When I Was Puerto Rican is a study of family dynamics, structure, and culture. Negi's family, both nuclear and extended, is large, ever-changing, and at times fiercely loyal. However, family isn't always perfectly defined or straightforward: particularly during times when Negi lives with various extended family members, she struggles to understand what it really means to be family, and seeks to define what family means for herself. In this way, Negi questions who's family, who isn't, and who's technically family but doesn't act like a family member should.

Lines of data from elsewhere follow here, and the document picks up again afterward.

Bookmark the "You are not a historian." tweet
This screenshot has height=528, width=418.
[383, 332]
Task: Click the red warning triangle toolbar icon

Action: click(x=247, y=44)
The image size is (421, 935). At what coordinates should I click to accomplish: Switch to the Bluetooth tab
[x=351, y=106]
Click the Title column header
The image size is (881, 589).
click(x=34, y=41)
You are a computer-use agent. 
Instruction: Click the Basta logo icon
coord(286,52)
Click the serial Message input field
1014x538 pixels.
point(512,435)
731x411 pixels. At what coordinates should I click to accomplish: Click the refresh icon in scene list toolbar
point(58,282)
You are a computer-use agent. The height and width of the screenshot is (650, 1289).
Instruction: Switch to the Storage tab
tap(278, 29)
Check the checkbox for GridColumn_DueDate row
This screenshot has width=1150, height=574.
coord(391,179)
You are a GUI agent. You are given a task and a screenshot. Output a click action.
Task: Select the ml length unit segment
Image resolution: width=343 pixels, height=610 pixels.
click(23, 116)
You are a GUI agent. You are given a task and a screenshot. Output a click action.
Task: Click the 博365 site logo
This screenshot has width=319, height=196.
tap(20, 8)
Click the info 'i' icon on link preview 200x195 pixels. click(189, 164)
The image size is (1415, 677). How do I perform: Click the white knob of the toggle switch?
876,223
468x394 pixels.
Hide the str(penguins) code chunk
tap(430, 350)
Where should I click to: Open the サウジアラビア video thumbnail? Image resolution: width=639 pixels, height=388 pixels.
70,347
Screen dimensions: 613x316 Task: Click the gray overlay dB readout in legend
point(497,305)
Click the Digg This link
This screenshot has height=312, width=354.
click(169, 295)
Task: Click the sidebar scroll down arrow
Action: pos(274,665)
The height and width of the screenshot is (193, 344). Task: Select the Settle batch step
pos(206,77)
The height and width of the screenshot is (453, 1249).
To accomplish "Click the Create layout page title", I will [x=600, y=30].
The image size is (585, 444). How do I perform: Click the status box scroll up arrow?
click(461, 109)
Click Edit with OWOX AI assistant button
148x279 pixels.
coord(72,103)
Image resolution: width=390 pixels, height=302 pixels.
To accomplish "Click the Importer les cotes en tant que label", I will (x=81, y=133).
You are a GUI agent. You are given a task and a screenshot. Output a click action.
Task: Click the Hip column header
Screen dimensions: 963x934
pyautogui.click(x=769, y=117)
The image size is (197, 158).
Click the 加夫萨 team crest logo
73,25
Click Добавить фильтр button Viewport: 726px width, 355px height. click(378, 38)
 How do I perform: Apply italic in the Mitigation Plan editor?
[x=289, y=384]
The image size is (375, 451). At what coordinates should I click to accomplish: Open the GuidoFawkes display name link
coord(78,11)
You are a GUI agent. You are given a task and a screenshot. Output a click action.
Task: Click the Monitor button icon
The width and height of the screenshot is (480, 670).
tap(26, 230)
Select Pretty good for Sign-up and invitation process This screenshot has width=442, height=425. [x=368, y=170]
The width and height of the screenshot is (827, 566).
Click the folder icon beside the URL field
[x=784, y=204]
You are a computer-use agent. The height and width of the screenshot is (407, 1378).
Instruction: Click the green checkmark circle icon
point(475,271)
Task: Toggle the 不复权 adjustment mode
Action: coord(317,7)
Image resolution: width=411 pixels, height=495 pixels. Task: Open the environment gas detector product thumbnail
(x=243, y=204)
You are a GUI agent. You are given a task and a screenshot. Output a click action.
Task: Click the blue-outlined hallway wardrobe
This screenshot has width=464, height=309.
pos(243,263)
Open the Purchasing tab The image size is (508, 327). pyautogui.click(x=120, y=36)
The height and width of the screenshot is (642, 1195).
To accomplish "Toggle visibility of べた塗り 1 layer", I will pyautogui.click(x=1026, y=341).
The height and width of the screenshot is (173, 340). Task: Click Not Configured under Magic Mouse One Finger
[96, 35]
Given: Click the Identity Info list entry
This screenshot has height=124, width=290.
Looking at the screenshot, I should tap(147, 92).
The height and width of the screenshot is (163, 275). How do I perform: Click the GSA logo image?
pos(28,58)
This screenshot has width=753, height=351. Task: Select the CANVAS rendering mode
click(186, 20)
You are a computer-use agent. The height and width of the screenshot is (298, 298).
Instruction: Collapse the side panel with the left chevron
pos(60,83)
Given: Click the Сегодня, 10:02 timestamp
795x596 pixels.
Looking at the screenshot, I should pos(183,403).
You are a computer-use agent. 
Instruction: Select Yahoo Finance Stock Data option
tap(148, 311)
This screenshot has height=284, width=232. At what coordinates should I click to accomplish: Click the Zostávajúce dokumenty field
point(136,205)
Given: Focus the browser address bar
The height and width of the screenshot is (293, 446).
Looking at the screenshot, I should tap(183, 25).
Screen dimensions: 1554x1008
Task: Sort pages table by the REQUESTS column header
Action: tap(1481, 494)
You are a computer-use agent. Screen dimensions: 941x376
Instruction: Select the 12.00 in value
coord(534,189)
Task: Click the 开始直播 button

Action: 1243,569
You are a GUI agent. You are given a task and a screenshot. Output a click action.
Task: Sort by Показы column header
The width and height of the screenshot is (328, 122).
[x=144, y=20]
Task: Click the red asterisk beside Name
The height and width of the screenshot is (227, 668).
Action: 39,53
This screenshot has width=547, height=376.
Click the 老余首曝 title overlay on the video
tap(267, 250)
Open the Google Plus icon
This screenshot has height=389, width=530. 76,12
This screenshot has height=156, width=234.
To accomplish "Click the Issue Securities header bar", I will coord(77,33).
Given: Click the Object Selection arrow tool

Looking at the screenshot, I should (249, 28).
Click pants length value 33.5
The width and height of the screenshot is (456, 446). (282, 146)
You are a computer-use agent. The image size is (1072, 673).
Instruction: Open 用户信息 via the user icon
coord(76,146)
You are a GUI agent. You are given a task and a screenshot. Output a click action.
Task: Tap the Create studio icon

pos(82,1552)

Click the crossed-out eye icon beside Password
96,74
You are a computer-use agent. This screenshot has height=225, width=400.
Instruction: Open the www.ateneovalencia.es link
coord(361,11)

Mami is one of 15 siblings, and it's never stated how many siblings Papi has. This creates a vast web of aunts, cousins, and grandparents for Mami to call on when she needs help or is attempting to escape Papi. Negi notes that she barely knows most of these aunts or female cousins, yet they're always there to help Mami when she needs it. They treat Negi and her siblings as though they've known each other forever, and Mami's mother in New York sends regular packages of money and outgrown clothes from Mami's cousins. This gives Negi the security of a reliable extended family; they're always willing to take in Mami and the children, or just the children, as needed.

Over the course of the memoir, Negi is offered a variety of conflicting narratives regarding what's to be expected of a man in family life. She listens to Mami discuss with her friends that they fully expect their husbands to be unfaithful, even though it's always a surprise when their husbands or partners indeed act unfaithfully on a regular basis. These constant betrayals, however, don't stop Mami from dutifully preparing supper for Papi every night during his absences, on the off chance he comes home. When Papi is home, he and Mami seem both intimately close to each other and as though they hate each other in turn, sometimes within the span of a single day. Eventually, Negi witnesses her parents' most brutal fight, which comes about because Mami has decided to move her children to New York, since Papi refuses to marry her. As Negi watches the fight unfold, she realizes that Papi believes that family is mostly symbolic. His reason for not wanting to marry Mami is that he's already legally claimed every one of his and Mami's children, and they all have his surname. He insists that he's always provided enough money for food for their children, but Mami insists that a surname and money for food isn't enough. She craves the legitimacy that comes from a marriage license, and the fidelity that Papi has denied her for the entirety of their 14-year relationship.

This fight defines Negi's relationship to her family. She comes to see her mother as fully in the right, particularly when Papi shows so little remorse as he drives Mami, Negi, and two of her younger siblings to the airport. She feels even more betrayed when she finds out that Papi distributed Negi's remaining siblings among family members and married another woman following Mami's departure. Negi sees his unwillingness to keep their family together as the ultimate betrayal, one that suggests that for Negi and Mami at least, the true meaning of family is tied closely to reliability and fidelity.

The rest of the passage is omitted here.